Gestion de la crise sanitaire – Où commence l’inacceptable?, par Maxime Tandonnet

« Et que feriez vous à leur place? » Bonne question. Gouverner dans l’apocalypse est de toute évidence une épreuve terrible. Qui voudrait être à leur place aujourd’hui?

Les dirigeants politiques à la tête du pays, depuis des années, sont avant tout des artistes de la communication. Ils ne sont, pour l’essentiel, ni des visionnaires, sensible à la tragédie de l’histoire et son caractère imprévisible, capables d’anticiper sur l’événement, ni des hommes d’action, susceptibles de faire des choix cruciaux et de décider. Ce sont de brillants acteurs médiatisés, des séducteurs, des virtuoses dans l’art des illusions et des chimères. Tel est le fruit du déclin de l’instruction et de la médiatisation à outrance de la vie publique.

L’absence d’anticipation, les erreurs d’appréciation et les volte-face, font partie des aléas de la vie gouvernementale. Ils relèvent de la responsabilité politique, et non de la responsabilité pénale.
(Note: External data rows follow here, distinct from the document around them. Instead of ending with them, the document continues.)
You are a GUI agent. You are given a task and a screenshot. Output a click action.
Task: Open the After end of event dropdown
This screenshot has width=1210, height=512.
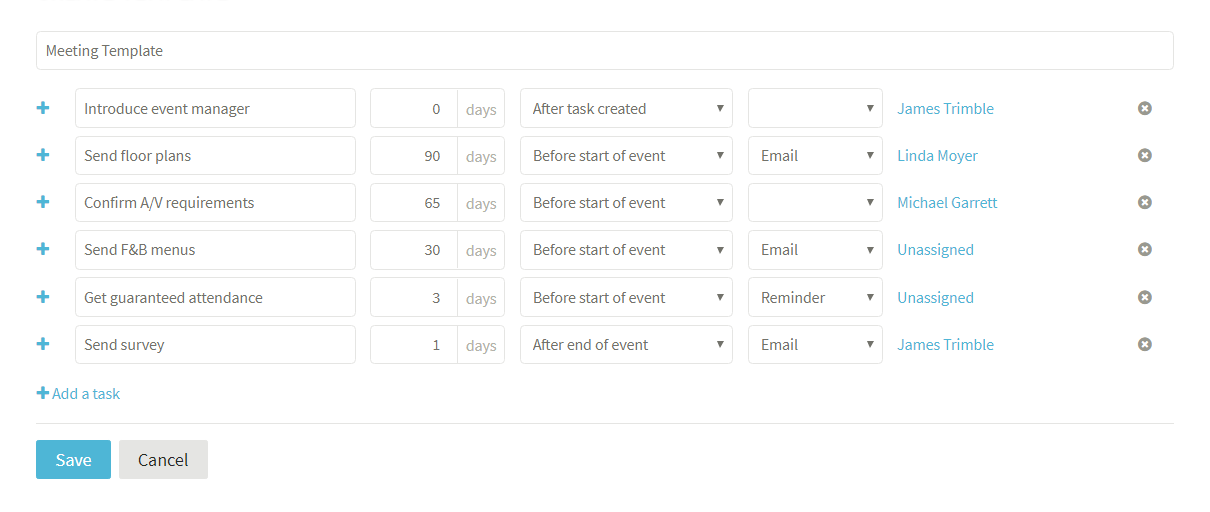[x=626, y=344]
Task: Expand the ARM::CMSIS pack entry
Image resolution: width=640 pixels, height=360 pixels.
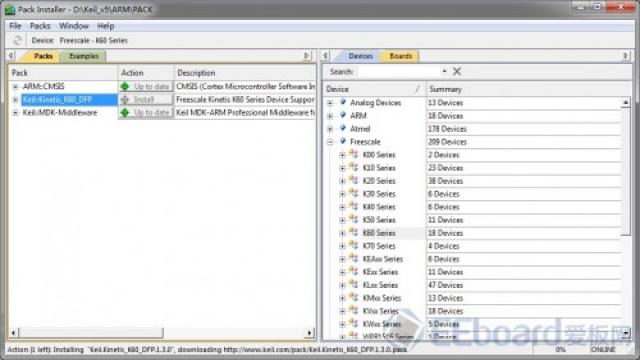Action: pos(15,87)
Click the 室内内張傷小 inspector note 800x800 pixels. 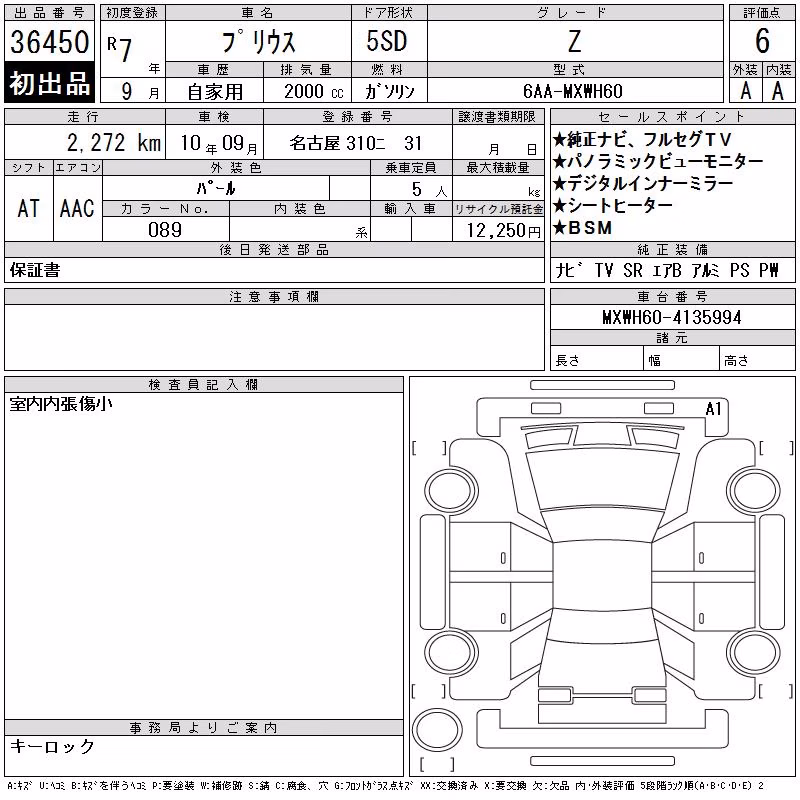(x=61, y=404)
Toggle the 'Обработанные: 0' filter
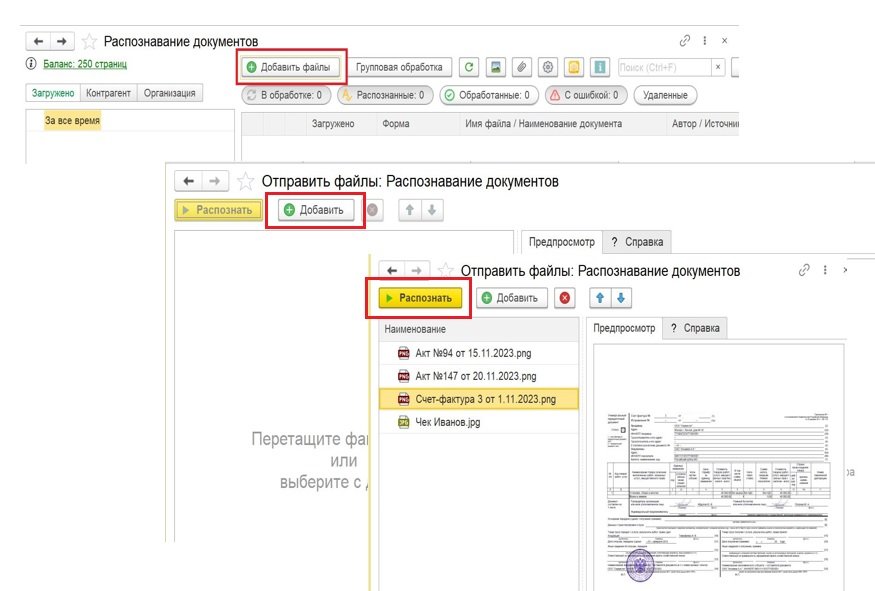 pos(487,96)
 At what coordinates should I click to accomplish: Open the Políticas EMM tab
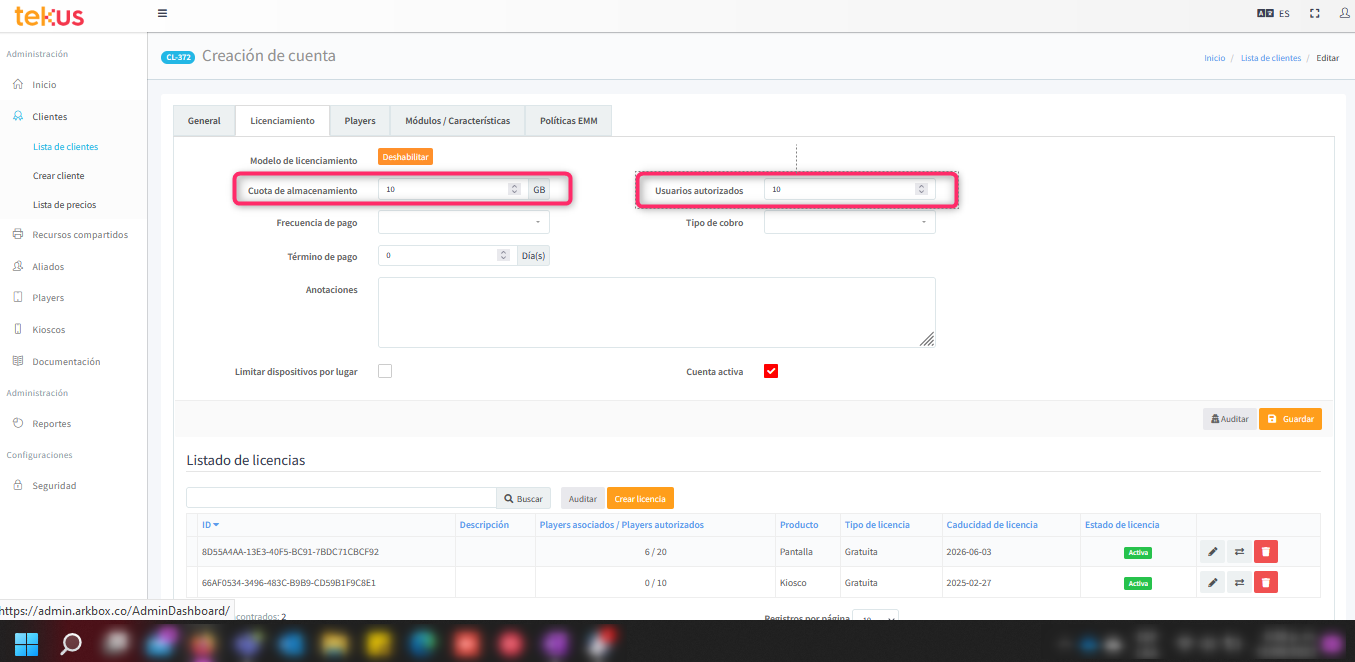(x=568, y=121)
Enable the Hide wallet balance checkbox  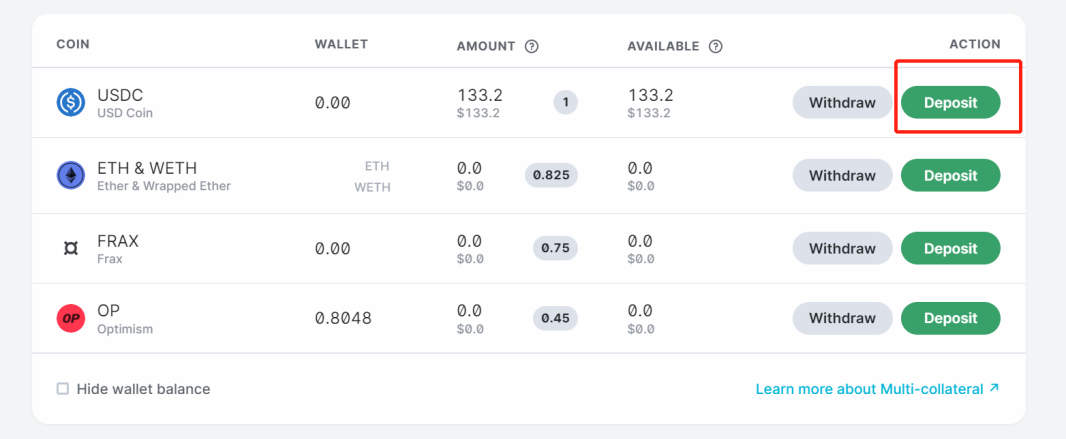point(63,389)
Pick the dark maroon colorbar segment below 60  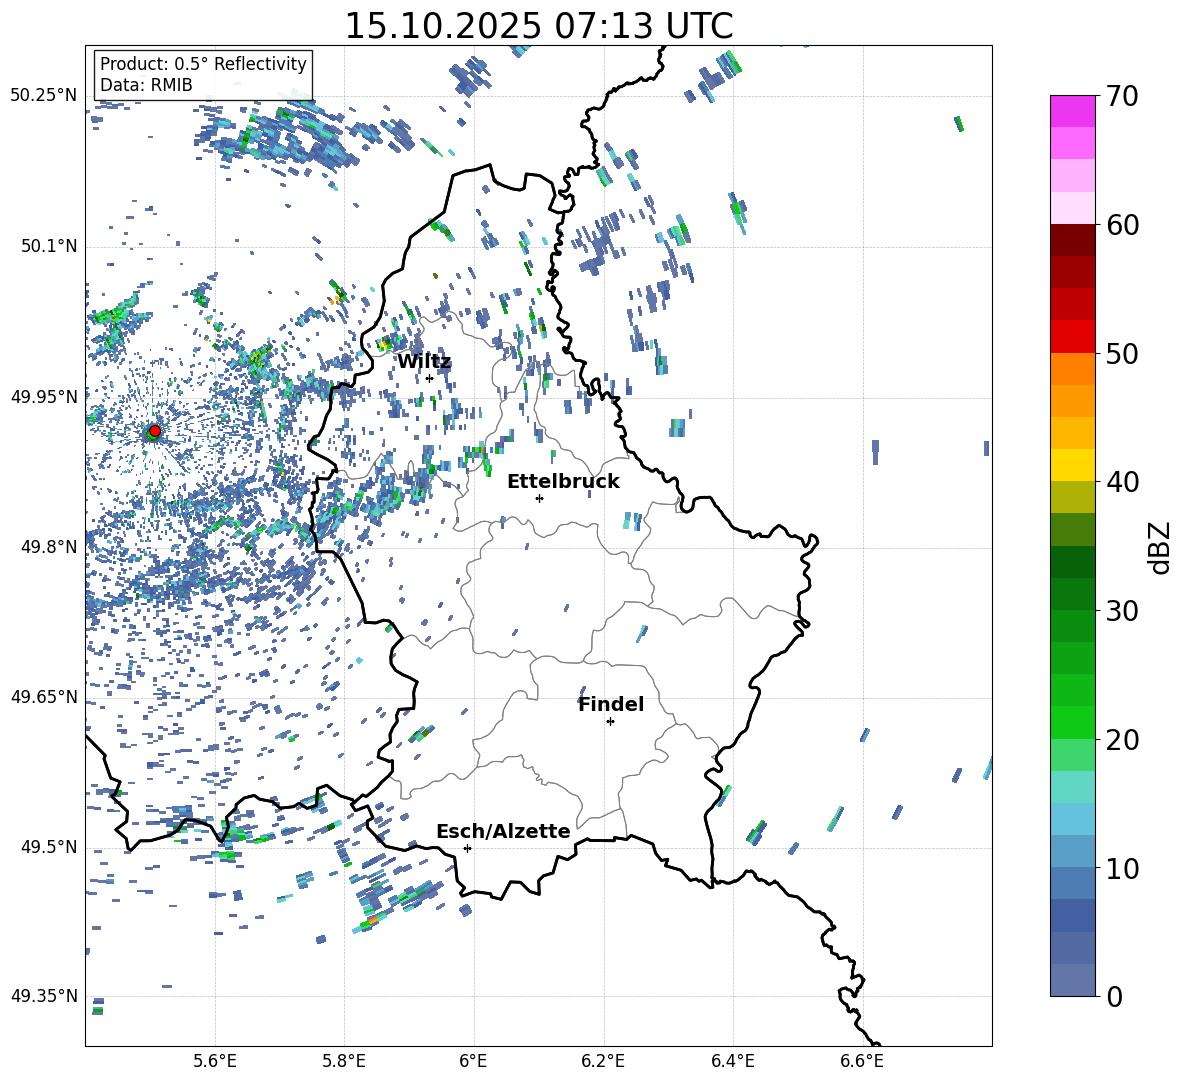1073,240
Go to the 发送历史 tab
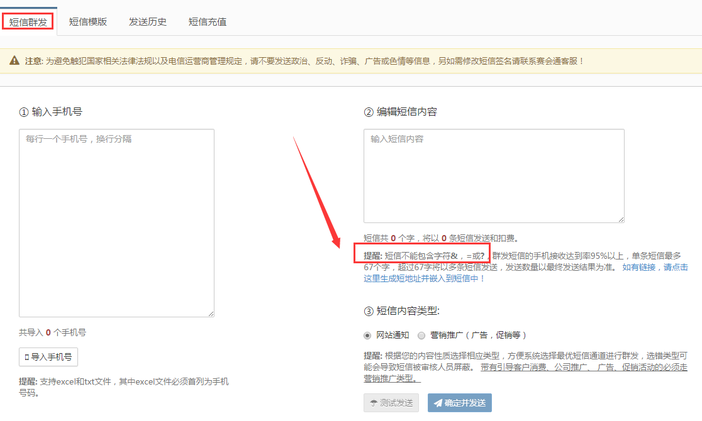Viewport: 702px width, 421px height. (148, 21)
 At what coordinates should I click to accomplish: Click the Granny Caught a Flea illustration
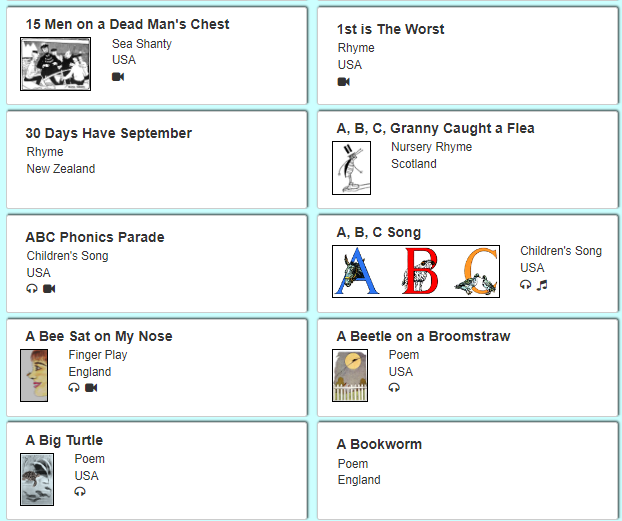pyautogui.click(x=352, y=167)
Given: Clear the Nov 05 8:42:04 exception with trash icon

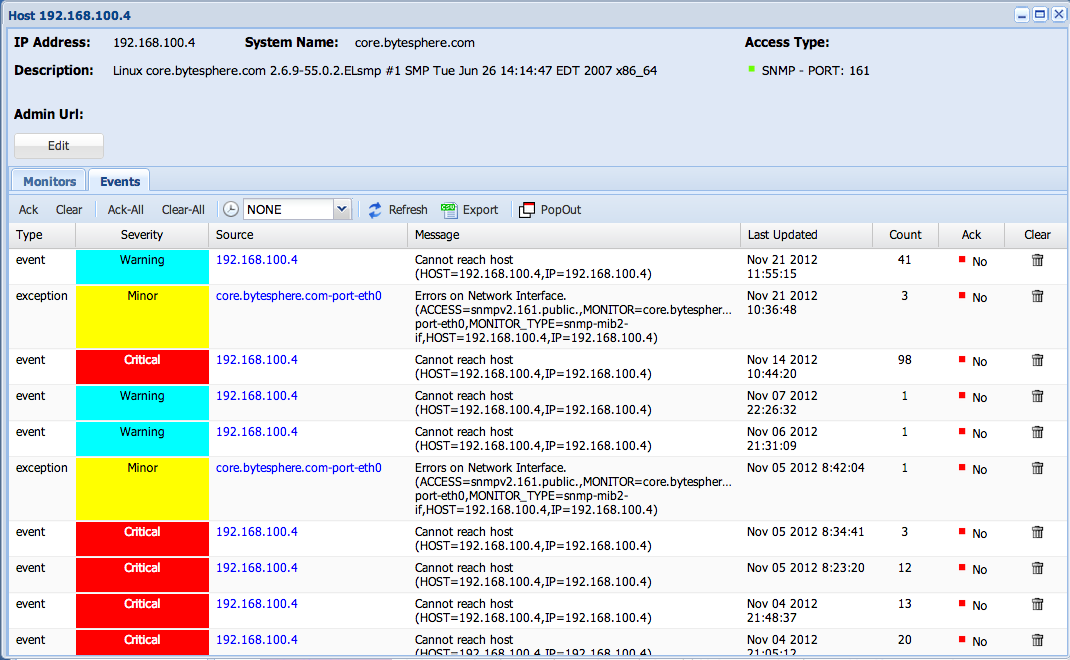Looking at the screenshot, I should click(x=1037, y=469).
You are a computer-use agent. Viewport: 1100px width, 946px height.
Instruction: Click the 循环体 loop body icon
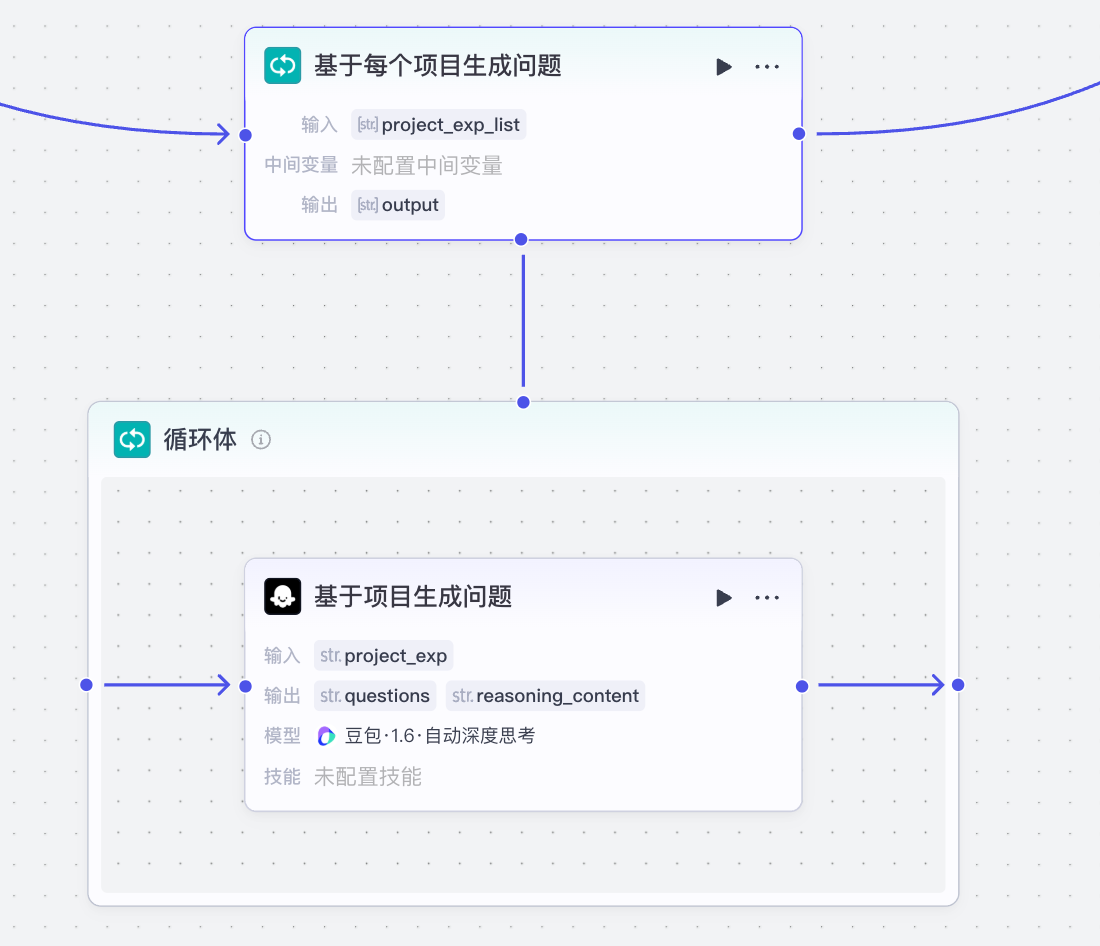[x=132, y=440]

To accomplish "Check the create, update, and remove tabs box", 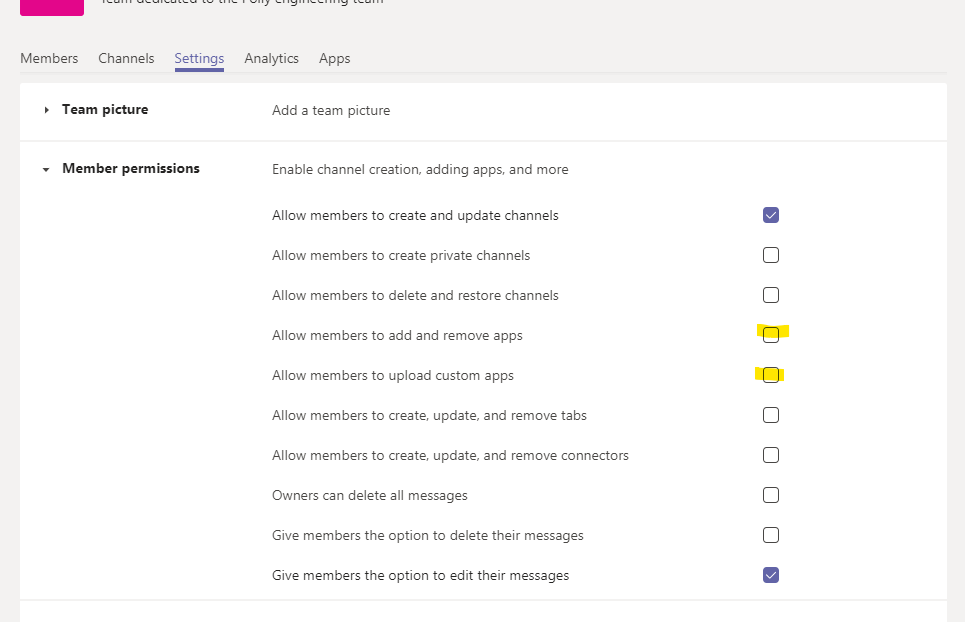I will pos(770,415).
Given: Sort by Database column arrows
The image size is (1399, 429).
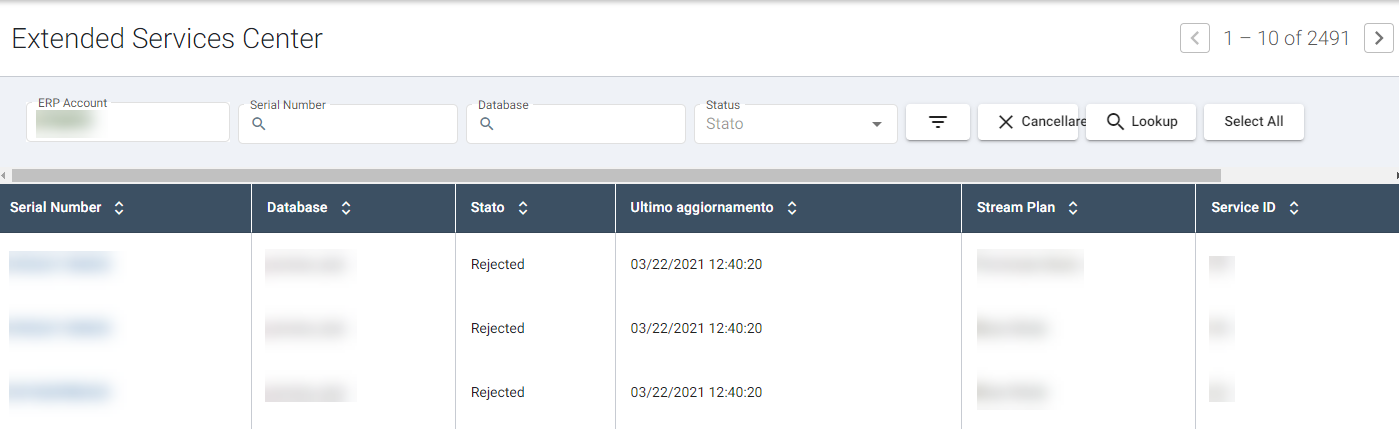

En cette période d’anéantissement de la démocratie parlementaire, il incombera au peuple (s’il en est capable) d’en tirer les conclusions le moment venu.

En revanche, par delà les vicissitudes et les errements d’une gouvernance de crise, il est des comportements qui sont par définition impardonnables, inacceptables dans toute tragédie collective et qui eux, ne relèvent pas de l’erreur ni de la responsabilité politique, mais de la faute morale.

Voici des bornes qui ne devraient jamais être franchies :

– Rejeter les torts de l’imprévision et de carences sur les autres, sur les prédécesseurs ou les conseilleurs, réels ou supposés, c’est-à-dire se défausser de ses propres responsabilités;
– Se moquer du monde, des millions de personnes plongés dans le malheur, en se livrant, dans pareilles circonstances, à toute forme de communication narcissique ;
– La mauvaise foi, l’entêtement, l’incapacité à accepter la critique et à reconnaître ses torts même les plus évidents;
– Profiter du chaos et du désarroi pour imposer des mesures non strictement nécessaires et touchant aux libertés, à la démocratie ou aux droits sociaux de la nation;
– Etre affleuré par l’idée même de mettre à profit la tragédie d’une nation dans un objectif personnel de conquête ou de conservation du pouvoir.